O agressor forçou-o a guardar segredo, ameaçando contar-lhe tudo. Como não tinha ninguém em quem confiar para conversar, o menino se calou sobre o pesadelo que estava vivendo e aprendeu a fazer cara de pau na frente dos outros.

Nem nas alegrias nem nas tristezas, ele deixou ninguém saber como se sentia.

Mesmo na aldeia, por ter lidado bem com a morte de sua mãe, ele foi dado como um exemplo a seguir. Todos viram seu rosto neutro, mas ninguém pôde apreciar a dor que ele sentia por dentro.

Ao longo dos anos, seus amigos e colegas de trabalho o consideraram uma espécie de robô que não expressava suas emoções e evitava qualquer situação que pudesse ser conflituosa para evitar argumentar ou se posicionar.

Recupere a expressividade curando feridas

Diante de uma situação tão complicada e mantida por tanto tempo, as mudanças ocorrem lentamente.
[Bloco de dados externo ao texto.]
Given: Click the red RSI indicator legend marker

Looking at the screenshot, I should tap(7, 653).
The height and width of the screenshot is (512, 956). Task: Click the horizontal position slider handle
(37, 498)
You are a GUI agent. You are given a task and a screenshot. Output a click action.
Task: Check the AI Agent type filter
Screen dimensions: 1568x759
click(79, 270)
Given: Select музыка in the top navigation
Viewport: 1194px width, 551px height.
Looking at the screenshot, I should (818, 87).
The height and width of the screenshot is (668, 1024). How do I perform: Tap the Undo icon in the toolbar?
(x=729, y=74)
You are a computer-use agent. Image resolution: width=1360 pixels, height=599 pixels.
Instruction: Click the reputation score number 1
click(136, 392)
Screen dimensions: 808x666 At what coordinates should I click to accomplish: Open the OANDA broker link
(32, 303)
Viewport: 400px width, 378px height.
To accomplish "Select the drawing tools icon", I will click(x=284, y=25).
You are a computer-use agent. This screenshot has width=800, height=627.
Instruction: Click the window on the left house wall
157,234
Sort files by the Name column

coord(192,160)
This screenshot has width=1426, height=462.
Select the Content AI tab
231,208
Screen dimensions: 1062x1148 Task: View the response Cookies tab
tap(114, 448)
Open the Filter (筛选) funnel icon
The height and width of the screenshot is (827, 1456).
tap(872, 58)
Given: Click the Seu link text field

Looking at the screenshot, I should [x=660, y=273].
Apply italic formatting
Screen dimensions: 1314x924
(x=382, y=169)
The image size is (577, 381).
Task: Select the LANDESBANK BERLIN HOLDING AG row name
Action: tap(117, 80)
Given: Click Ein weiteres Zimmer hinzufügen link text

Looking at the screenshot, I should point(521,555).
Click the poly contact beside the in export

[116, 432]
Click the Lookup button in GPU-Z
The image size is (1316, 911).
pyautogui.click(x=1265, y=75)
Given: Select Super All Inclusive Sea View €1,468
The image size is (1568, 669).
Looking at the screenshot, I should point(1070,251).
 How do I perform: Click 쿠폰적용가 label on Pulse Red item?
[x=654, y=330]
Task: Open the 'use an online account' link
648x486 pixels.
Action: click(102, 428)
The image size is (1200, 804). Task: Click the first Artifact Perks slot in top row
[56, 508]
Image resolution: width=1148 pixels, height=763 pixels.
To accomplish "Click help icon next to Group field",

É preciso desprogramar anos e anos de repressão para se reconectar com a expressividade e poder comunicar toda a riqueza que ali está abrigada.

Ao longo de seus meses de terapia, Javier liberou todas as emoções que reprimiu na infância. Suas sessões foram catárticas. Ele gritou e chorou tudo o que havia sofrido quando criança.

Aos poucos, seus olhos e rosto começaram a transmitir mais movimento, mais vida. Ele recuperou sua autoconfiança e parou de se ver como um monstro que deveria ser escondido. Seus amigos ficaram surpresos quando Javier começou a se opor a ele em algumas questões, mas, obviamente, a mudança foi muito positiva e aqueles que realmente o amavam estavam felizes por ele.

Por trás da máscara impenetrável de seu rosto, uma pessoa quebrada e despedaçada estava se escondendo. Com muita paciência e trabalho, Javier enfrentou sua cura e foi capaz de se reconstruir por dentro e liberar a expressão de suas emoções.